An international research team has uncovered compelling evidence that gut-microbe-derived molecules may play an important role in shaping the developing immune system during early childhood. The findings provide a new perspective into how early gut microbiome development may contribute to the risk of autoimmune diseases, including type 1 diabetes.
The study analysed more than 300 stool samples collected from children between 3 and 36 months of age. These children carried a genetic risk for type 1 diabetes, and some went on to develop islet autoantibodies, early markers of the disease. Researchers tracked over 100 microbially conjugated bile acids, a class of compounds that were only recently discovered and remain poorly understood.
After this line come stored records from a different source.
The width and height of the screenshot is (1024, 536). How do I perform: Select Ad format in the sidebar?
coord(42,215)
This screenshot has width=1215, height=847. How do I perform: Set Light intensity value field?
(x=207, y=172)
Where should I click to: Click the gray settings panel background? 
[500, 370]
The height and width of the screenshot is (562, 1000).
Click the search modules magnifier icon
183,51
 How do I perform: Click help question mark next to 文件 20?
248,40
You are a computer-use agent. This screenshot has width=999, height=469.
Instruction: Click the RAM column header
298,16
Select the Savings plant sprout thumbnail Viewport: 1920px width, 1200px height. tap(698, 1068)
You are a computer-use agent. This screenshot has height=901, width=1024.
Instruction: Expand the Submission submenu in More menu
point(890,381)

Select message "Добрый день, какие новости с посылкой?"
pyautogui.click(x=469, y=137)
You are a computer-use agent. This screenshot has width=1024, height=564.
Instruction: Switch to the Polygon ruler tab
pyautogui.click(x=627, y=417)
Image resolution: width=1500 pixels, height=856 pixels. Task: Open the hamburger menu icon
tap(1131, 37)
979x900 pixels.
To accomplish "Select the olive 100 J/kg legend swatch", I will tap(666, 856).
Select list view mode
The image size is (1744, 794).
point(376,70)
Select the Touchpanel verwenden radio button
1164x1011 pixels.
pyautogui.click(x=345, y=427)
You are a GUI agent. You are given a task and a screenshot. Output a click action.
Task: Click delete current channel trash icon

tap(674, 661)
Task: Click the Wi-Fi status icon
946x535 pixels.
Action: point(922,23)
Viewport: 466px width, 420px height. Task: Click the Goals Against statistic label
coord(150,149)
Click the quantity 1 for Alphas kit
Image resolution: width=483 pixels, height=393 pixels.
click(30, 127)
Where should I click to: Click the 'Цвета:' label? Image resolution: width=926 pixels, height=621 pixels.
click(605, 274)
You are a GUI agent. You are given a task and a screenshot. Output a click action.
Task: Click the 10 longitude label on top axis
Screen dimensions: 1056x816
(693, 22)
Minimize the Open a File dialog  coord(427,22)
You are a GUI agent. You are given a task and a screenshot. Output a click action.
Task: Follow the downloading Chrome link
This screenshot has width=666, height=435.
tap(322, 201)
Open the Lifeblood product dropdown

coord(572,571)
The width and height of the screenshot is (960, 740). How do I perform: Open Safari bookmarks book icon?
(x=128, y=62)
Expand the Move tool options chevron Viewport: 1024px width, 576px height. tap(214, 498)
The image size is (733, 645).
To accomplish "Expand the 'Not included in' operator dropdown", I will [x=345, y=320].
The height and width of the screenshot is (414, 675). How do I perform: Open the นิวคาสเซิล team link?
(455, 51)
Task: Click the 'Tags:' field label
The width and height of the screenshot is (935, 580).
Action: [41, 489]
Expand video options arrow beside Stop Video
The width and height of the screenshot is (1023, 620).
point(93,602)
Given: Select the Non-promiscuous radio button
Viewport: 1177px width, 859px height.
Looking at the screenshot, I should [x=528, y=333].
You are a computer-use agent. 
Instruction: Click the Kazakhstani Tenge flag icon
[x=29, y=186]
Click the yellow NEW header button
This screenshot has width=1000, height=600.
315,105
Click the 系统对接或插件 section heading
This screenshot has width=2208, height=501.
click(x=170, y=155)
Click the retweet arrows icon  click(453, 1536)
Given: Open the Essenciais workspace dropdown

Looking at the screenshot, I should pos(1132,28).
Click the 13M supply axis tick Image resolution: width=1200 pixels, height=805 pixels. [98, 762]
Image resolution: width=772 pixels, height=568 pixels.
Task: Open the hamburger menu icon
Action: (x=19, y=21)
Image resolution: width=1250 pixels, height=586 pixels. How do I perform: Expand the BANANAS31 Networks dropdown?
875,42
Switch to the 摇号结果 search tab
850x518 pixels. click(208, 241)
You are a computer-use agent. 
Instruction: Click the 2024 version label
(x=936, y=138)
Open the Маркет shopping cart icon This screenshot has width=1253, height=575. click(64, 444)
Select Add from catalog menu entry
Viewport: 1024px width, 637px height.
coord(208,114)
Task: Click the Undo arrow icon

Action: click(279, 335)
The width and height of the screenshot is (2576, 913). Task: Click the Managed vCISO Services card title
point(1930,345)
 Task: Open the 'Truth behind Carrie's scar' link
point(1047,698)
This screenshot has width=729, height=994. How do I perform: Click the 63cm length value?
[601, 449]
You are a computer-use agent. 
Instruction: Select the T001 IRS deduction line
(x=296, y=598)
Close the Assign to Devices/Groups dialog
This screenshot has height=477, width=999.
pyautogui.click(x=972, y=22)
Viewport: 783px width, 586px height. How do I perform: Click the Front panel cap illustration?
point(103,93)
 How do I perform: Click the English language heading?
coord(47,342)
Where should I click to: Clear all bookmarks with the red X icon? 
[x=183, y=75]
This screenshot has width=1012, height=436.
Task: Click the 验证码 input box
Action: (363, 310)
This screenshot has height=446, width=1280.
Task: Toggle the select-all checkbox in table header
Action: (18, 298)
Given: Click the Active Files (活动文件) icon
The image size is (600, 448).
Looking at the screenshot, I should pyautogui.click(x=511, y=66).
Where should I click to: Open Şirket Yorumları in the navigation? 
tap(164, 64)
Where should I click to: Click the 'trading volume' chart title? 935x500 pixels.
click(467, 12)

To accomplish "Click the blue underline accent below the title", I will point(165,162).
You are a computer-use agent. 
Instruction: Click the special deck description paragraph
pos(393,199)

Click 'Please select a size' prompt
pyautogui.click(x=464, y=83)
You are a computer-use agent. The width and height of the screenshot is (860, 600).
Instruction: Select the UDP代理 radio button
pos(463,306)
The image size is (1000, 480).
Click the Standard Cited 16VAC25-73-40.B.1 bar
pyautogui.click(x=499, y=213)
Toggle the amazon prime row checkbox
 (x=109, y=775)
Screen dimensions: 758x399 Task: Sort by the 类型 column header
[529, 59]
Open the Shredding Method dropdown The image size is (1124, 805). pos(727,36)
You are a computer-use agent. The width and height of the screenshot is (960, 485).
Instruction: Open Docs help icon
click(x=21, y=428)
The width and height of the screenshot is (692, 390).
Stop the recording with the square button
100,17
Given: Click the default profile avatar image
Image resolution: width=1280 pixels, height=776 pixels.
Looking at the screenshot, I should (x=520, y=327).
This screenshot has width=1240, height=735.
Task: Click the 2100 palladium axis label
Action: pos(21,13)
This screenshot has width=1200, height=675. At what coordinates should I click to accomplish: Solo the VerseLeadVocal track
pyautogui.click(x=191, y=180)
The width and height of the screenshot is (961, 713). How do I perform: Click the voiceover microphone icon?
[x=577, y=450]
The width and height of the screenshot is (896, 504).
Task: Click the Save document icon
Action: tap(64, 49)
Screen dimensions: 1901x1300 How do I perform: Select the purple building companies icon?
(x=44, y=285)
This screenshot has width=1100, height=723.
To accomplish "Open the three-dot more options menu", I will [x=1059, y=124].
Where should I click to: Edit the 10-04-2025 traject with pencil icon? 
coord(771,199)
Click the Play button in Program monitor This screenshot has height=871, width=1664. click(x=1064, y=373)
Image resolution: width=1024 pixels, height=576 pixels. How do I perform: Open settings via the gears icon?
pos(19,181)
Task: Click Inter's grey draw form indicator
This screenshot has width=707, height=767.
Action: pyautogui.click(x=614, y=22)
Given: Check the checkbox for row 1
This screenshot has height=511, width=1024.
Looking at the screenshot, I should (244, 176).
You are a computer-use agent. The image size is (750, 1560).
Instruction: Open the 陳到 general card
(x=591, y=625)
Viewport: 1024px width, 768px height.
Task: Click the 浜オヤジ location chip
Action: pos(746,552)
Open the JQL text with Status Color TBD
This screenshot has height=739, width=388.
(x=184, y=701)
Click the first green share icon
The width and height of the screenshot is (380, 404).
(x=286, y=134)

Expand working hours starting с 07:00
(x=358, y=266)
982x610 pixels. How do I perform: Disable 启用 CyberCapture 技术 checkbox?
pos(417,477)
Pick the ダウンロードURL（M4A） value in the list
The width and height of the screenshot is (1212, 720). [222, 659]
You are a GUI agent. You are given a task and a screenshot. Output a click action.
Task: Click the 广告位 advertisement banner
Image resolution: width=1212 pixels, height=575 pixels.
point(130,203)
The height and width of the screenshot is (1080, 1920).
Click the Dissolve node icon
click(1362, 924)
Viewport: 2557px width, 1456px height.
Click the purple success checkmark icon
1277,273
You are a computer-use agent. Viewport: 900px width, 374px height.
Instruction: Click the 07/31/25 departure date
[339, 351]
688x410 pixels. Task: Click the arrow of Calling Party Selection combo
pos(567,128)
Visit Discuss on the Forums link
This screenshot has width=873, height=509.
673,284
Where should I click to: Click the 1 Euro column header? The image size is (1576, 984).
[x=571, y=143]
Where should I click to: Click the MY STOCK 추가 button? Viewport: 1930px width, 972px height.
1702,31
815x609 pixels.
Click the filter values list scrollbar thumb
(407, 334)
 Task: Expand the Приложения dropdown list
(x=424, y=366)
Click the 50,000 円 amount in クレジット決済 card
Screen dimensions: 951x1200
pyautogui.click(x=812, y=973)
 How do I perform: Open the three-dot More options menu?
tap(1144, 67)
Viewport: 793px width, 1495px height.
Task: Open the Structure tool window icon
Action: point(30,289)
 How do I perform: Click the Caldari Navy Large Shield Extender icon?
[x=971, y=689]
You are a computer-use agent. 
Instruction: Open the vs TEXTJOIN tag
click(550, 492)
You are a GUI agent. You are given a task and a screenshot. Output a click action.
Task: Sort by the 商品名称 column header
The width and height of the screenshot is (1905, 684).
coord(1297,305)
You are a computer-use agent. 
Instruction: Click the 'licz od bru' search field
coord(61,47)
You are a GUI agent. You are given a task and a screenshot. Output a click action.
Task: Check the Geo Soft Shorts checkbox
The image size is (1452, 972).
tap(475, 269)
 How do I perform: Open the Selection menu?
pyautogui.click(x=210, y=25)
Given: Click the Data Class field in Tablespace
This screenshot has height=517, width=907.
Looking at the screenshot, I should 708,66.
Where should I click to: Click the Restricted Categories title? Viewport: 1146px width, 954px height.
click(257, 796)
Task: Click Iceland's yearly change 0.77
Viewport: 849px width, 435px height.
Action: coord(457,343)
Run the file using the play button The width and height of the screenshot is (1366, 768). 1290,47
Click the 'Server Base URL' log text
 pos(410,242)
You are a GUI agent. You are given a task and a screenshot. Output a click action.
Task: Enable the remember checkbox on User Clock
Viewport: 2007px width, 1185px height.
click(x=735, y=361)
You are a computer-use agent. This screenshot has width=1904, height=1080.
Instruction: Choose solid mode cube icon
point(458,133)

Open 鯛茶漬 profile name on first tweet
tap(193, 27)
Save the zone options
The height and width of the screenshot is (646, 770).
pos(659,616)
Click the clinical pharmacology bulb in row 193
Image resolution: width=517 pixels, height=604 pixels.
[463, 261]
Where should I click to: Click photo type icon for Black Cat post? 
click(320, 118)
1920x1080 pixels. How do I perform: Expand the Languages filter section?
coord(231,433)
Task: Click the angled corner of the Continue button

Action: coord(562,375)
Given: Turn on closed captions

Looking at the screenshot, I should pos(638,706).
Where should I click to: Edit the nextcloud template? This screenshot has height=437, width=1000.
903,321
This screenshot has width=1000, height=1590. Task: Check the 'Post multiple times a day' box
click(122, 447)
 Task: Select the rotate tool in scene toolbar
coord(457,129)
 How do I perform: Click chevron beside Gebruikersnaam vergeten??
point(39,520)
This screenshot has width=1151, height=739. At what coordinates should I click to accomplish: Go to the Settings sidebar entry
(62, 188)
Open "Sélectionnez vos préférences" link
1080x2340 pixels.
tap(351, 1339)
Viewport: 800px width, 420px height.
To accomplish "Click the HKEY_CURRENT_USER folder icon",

Bile acids are made from cholesterol in liver and secreted after every meal in the intestine to help digest fat. Scientists have only recently learned that bacteria in our intestine can recombine them with different amino acids as well as other molecules, producing a vast range of new bile acid structures. These microbially produced molecules were long overlooked and were discovered only within the past few years.
“This is the first study to show how these gut-microbe-derived bile acids develop during the first years of life,” notes Professor and principal investigator Matej Orešič from Örebro University in Sweden and the University of Turku in Finland.
The research indicates that as children grew, liver-derived primary bile acid conjugates declined, while gut-microbe-derived secondary bile acid conjugates steadily increased.
Gut chemical profile links to signs of type 1 diabetes
Several of these bile acids differed significantly in children who went on to develop one or more islet autoantibodies when compared with children who remained autoantibody-negative. The study showed that the infants who developed islet autoantibodies had altered levels of certain bile acid conjugates, such as deoxycholic acid conjugates and ursodeoxycholic acid conjugates. This suggests an imbalance in how the gut microbes co-produce these compounds.
The researchers also identified specific gut bacteria whose abundance was strongly linked with these bile acid patterns.
“This fits with currently emerging evidence that bile acids are key to gut microbiome and immune maturation during early life,” points Academy Research Fellow Santosh Lamichhane from the University of Turku.
Because type 1 diabetes is an immune-mediated disease, the team also tested whether these newly identified bile acids could influence human immune cells. In laboratory assays, several microbially conjugated bile acids were found to modulate inflammatory signaling in monocytes, including responses to lipopolysaccharide, a potent immune stimulant derived from bacteria. Some bile acids dampened inflammatory pathways, while others amplified them.
Additionally, the scientists showed that the microbially-conjugated bile acids could directly affect the differentiation of Th17 cells and regulatory T cells (Tregs), two immune cell types that help balance inflammation and immune tolerance.
Toward early-life prevention strategies
Together, the findings reveal a new and previously unrecognized layer of microbiome–immune communication occurring at a critical phase in childhood when the immune system is still being trained.
“Our work highlights how newly discovered microbially-modified bile acids may shape immune development during infancy,” Orešič explains and continues:
“These molecules vary with age, link closely to specific gut microbes, and directly regulate immune and inflammatory responses. This may help explain why disturbances in early-life microbiome development are associated with higher risk of autoimmune diseases, including type 1 diabetes.”
While more research is needed to determine causality, the findings raise the possibility that microbially-conjugated bile acid profiles could one day help identify children at higher risk, or even point toward new early-life interventions that support a healthier immune trajectory. This research, published in prestigious Nature Communications journal, is part of the EU project INITIALISE, which is coordinated by Orešič and supported by the Research Council of Finland.